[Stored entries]
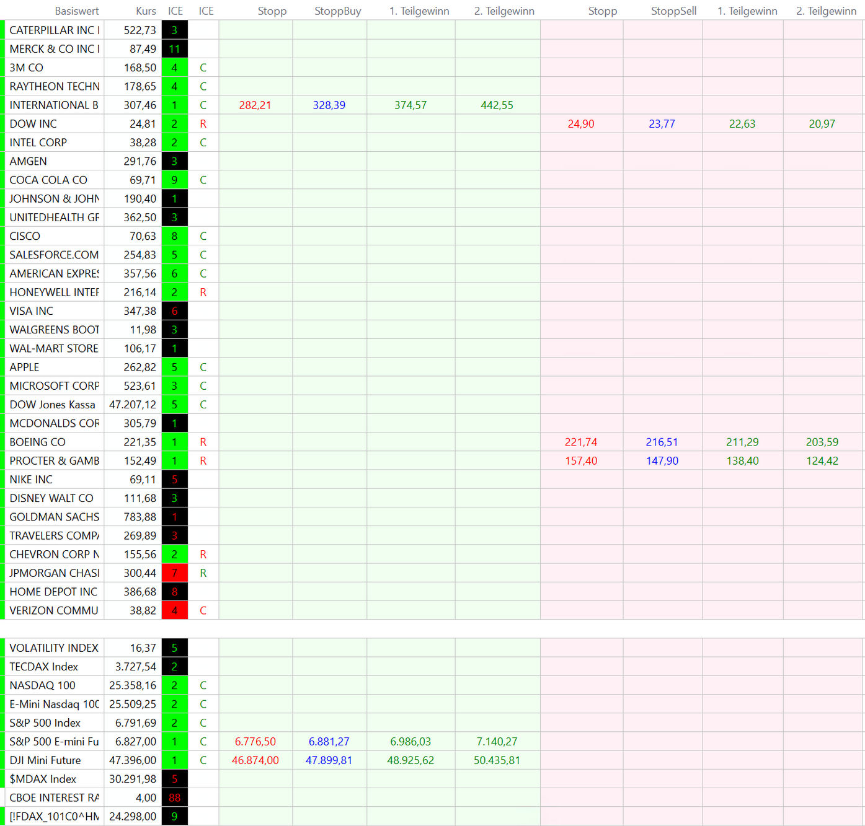Select the VOLATILITY INDEX entry

54,648
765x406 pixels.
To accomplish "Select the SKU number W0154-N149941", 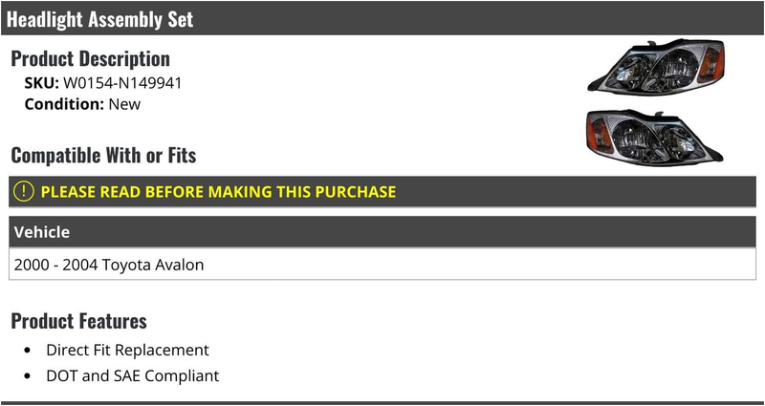I will (122, 83).
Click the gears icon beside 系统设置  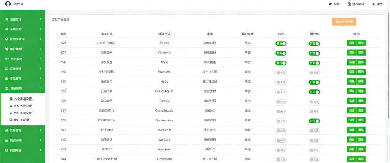[x=6, y=29]
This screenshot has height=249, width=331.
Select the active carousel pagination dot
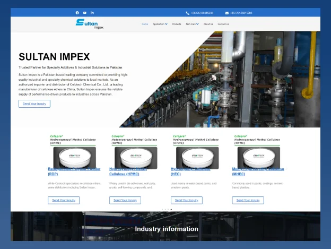[x=171, y=210]
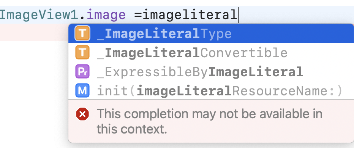Click the "ResourceName:)" portion of the init suggestion
354x148 pixels.
pyautogui.click(x=288, y=91)
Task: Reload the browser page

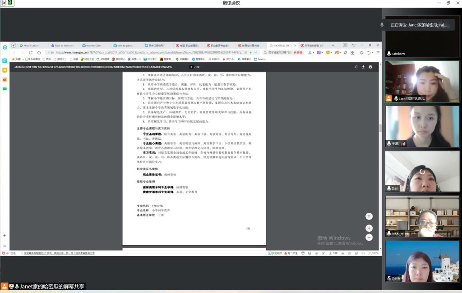Action: pos(31,52)
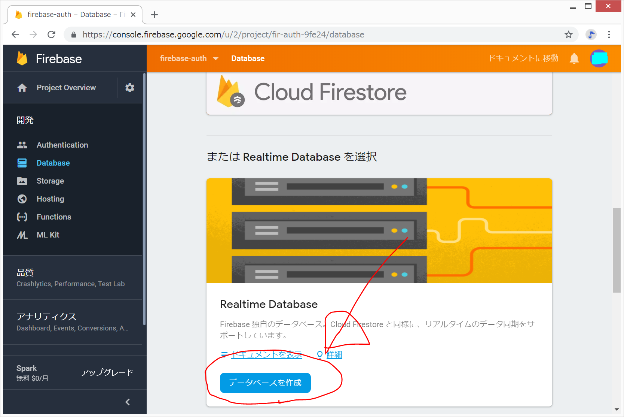Open the ドキュメントを表示 link
This screenshot has width=624, height=417.
point(266,354)
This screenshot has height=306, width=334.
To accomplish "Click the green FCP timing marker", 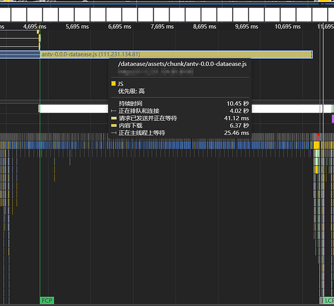I will pyautogui.click(x=47, y=300).
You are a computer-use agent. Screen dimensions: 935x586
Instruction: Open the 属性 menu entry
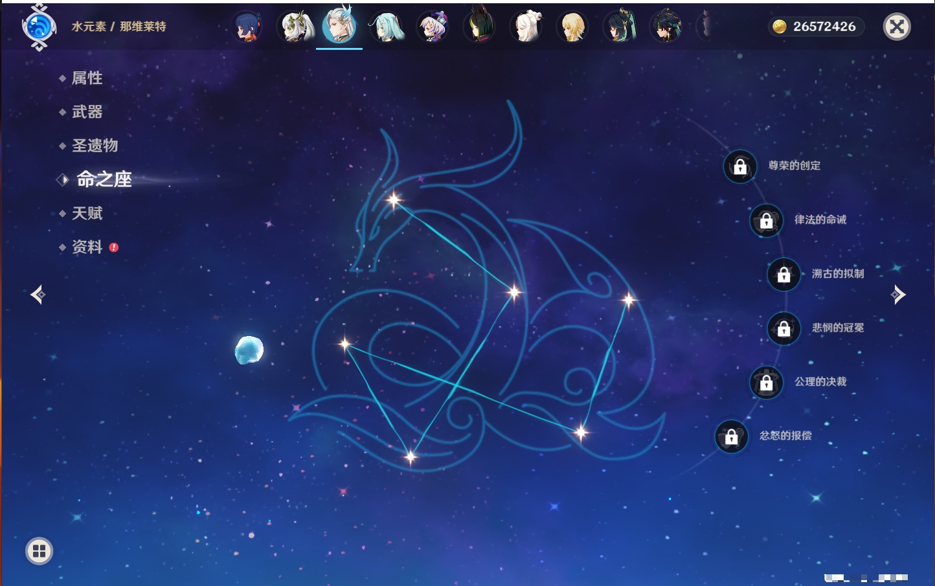pyautogui.click(x=87, y=78)
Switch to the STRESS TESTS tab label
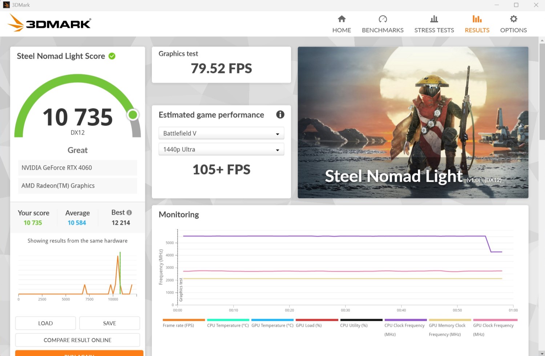The width and height of the screenshot is (545, 356). tap(434, 30)
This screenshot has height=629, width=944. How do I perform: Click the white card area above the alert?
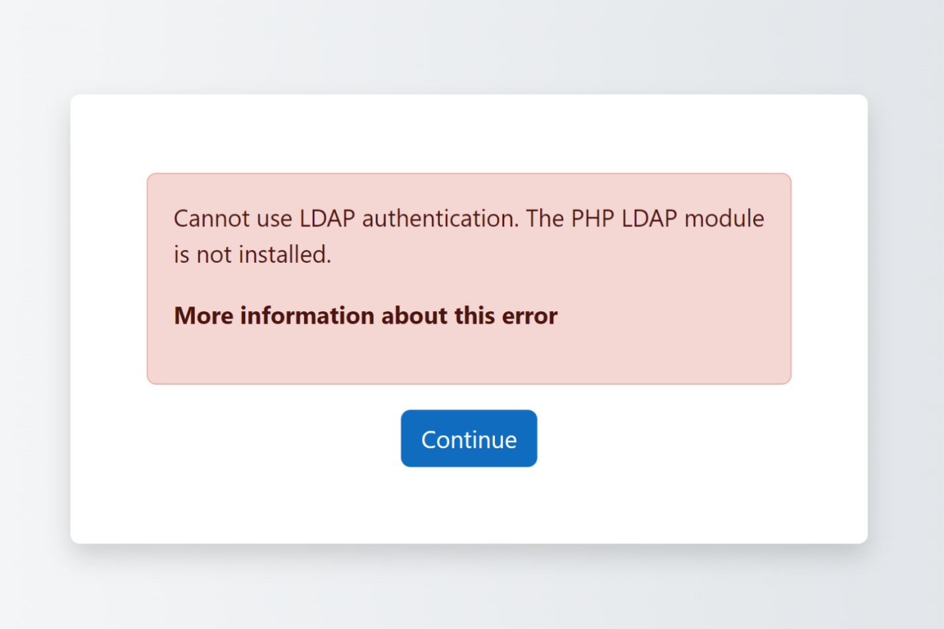[x=469, y=134]
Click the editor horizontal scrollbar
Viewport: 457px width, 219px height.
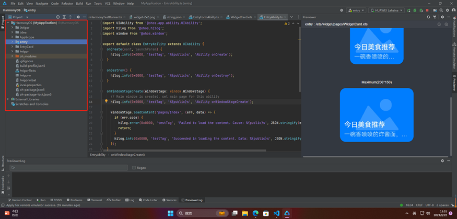pos(185,151)
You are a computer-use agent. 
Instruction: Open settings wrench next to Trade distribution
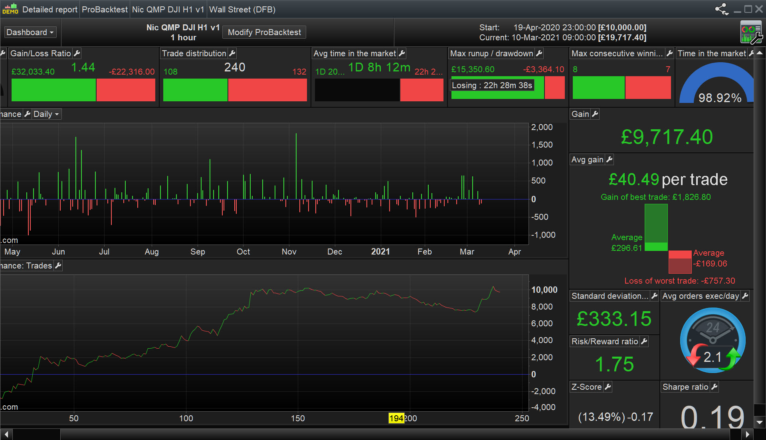click(232, 53)
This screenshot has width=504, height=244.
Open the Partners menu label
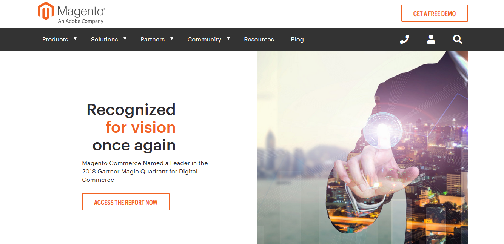pos(153,39)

> **TASK PROMPT**
From the entries above, list each line with "computer" in it.

> **TASK RESULT**
You are a computer-use agent. Screen dimensions: 935x586
You are a computer-use agent. 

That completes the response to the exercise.